A diferencia de las ordenaciones sacerdotales presididas por el Pontífice, la imposición de manos para los diáconos permanentes estará a cargo del Cardenal Baldassare Reina, Vicario del Papa para la Diócesis de Roma. El Cardenal Reina, en su rol como principal colaborador del Santo Padre en la gestión de los asuntos pastorales de la diócesis, subraya la importancia de este ministerio para la vida diocesana. Los candidatos al diaconado permanente son: Attilio Altamura, Alfredo Arolchi, Roberto Carletti, Mauro Chialastri, Salvatore Cottu, Giuliano Ferraro e Igino Travaglino. Los diáconos permanentes, a menudo hombres casados que continúan con sus profesiones seculares, enriquecen la Iglesia con su testimonio de fe en la vida cotidiana y su servicio directo a los más necesitados y en las funciones litúrgicas.
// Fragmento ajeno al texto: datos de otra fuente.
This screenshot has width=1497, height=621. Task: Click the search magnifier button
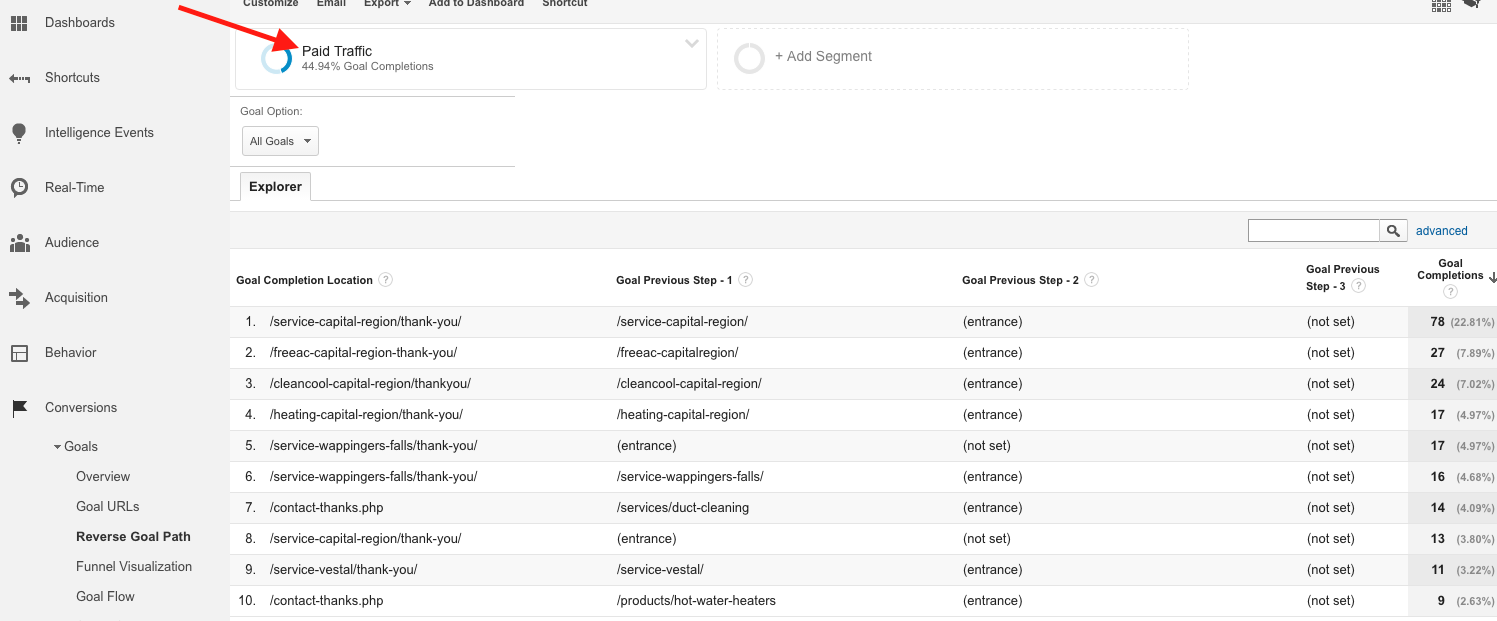click(1393, 231)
El comunicado oficial del Vicariato de Roma encapsula el espíritu que rodea estos eventos, describiéndolos como “un motivo de profunda gratitud al Señor y de viva esperanza para toda la Iglesia que está en Roma”. Este sentimiento resalta no solo la alegría por las nuevas vocaciones, sino también la confianza en el futuro y la continuidad del ministerio pastoral en la Ciudad Eterna. La comunidad diocesana, enfatiza el texto, está invitada a “acompañar a estos candidatos con la oración, confiándolos a la intercesión de la Virgen María, para que sean fieles a la llamada recibida y se conviertan, según el corazón de Cristo, en siervos humildes y gozosos del Evangelio”.
Estas múltiples ordenaciones, tanto sacerdotales como diaconales, subrayan la vitalidad y el dinamismo de la Diócesis de Roma. No solo representan la renovación del clero, sino también un poderoso testimonio de fe y servicio para la Iglesia global. La celebración de estos ritos en dos de las basílicas más emblemáticas del cristianismo, bajo la supervisión directa del Papa y su Vicario, reafirman la centralidad de Roma en la vida de la Iglesia Católica y el inquebrantable compromiso con la formación y el acompañamiento de sus pastores y servidores. La comunidad católica internacional aguarda con expectación estos eventos que consolidan la misión evangelizadora y pastoral en el corazón del catolicismo.